Nigeria, the most populous black nation, has seen significant growth in Bitcoin adoption. The African country, despite the censorship of cryptocurrency trading by the government, has been one of the leaders in Bitcoin peer-to-peer trading globally.
According to data provided by UsefulTulips – an analysis tool developed by data scientist and independent analyst, Matt Ahlborg, that aggregates peer-to-peer trading data for Bitcoin – monthly Bitcoin peer-to-peer Bitcoin trades exceeded $40m in July.
Ahlborg also highlighted that excluding other venues, Bitcoin peer-to-peer transaction volumes on Paxful and LocalBitcoins in Africa reached an all-time high of $20 million weekly, with Nigeria being the leader by a large margin, trading around 10% of the volume in the time frame.
“Bitcoin is useful in places with high capital controls, high inflation, high bureaucracy, and low economic freedom,” he stated.
Nigeria easily falls in this category of places.
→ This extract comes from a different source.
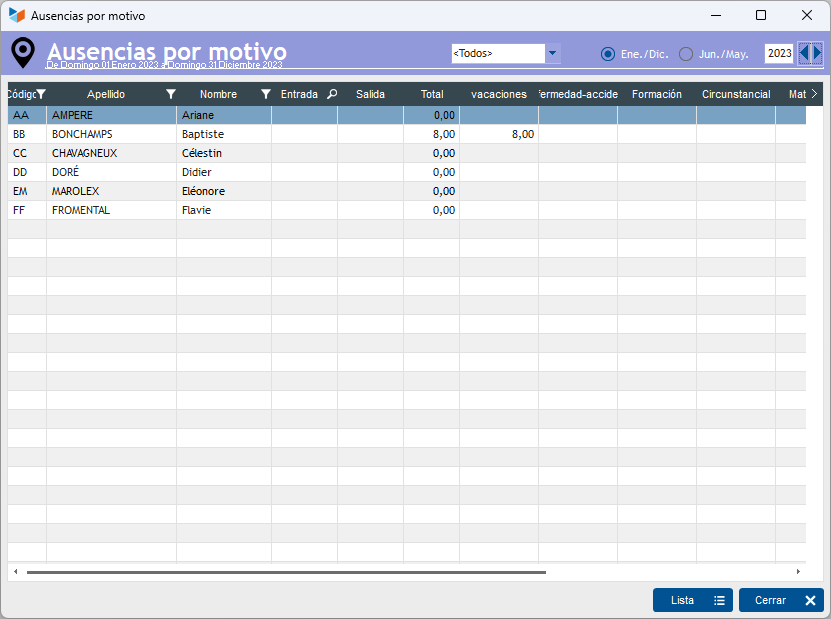Click the year 2023 input field
This screenshot has height=619, width=831.
point(779,54)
According to reports, inflation in Nigeria stood at around 17.93% in May, making Nigerians search for alternatives to their national currency, Naira.
The high trading volume is also attributed to Nigeria’s largely young and “tech-savvy” population. Nigeria ranks 18th globally and 1st in Africa for countries with the lowest median age and with up to 50% of its population under 19 years old. This young demographic was also part of the participants of a massive protest to end police brutality in the country and are spearheading the cryptocurrency revolution in the country.
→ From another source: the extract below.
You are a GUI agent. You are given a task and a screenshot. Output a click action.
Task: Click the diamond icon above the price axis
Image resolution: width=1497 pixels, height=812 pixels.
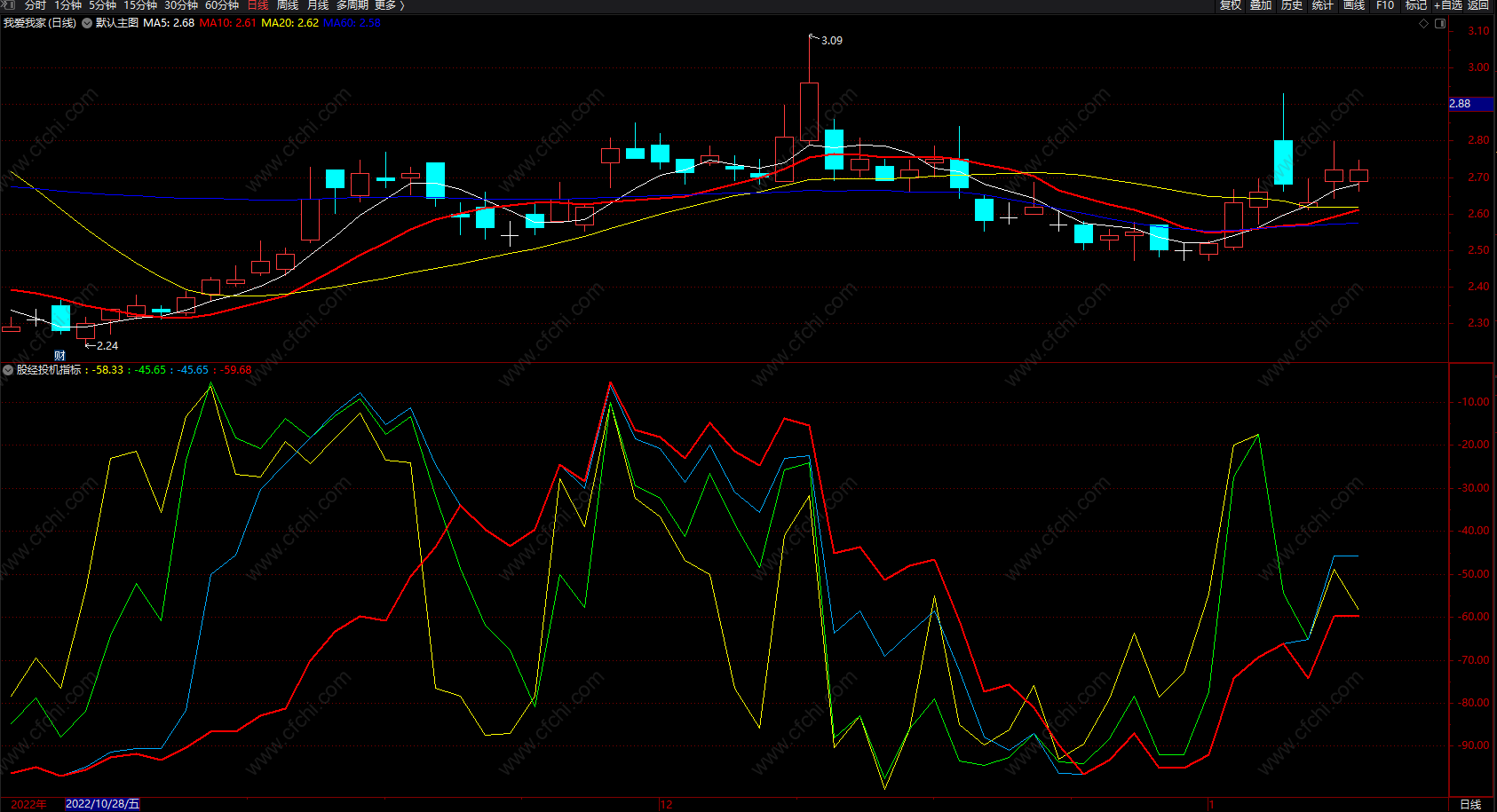click(x=1424, y=24)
The increased Bitcoin trading has also been linked to a sharp fall in remittances through traditional channels during the pandemic as the World Bank said remittances to Nigeria declined by 27.7% in 2020. This could have formed part of why the Nigerian government moved to restrict Bitcoin trading in the country. The Central Bank of Nigeria at the time stopped banks from facilitating transactions made by Nigerians with crypto exchanges as well as other known trading channels. The move however only drove more people to adopt peer-to-peer trading instead.
However, added to the challenges posed by an existing government ban on Nigerian banks from facilitating Bitcoin transactions, the complexity of cryptocurrency exchanges and other trading platforms poses a challenge to the growth of Bitcoin adoption in the country.
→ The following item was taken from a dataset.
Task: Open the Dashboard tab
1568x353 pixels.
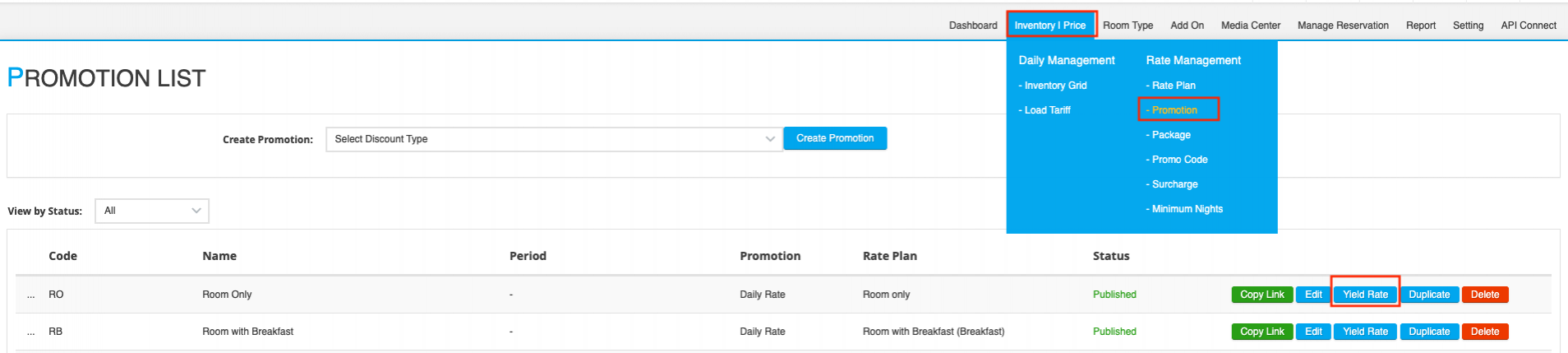Action: tap(973, 26)

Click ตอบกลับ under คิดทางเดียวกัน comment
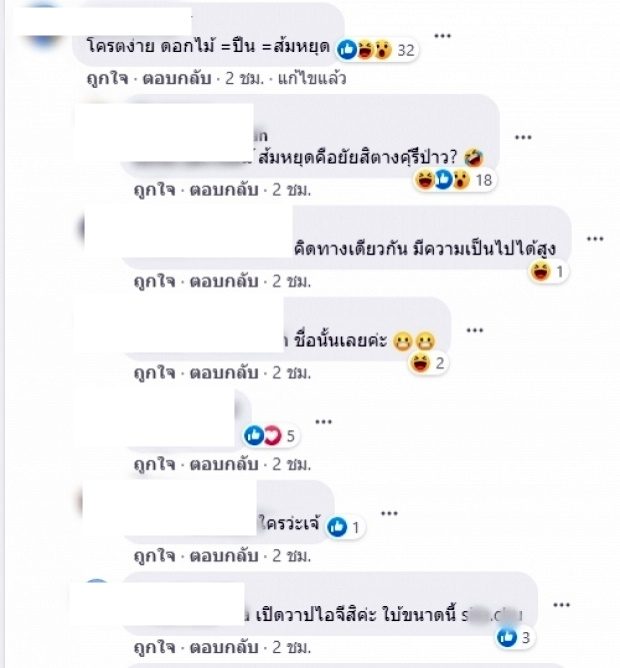224,281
For adoption to go beyond being used by the “tech-savvy” youthful population to becoming more mainstream and adopted by all, crypto trading platforms have to become a lot less complex for the average Nigerian to participate. The country still has room for a lot of improvement in Bitcoin adoption.
Additionally, the government’s mixed response to cryptocurrency regulations seem to be holding back the industry in the country. The government has not been consistent in its stance on the asset class, although there are talks of plans to launch a CBDC by the central bank.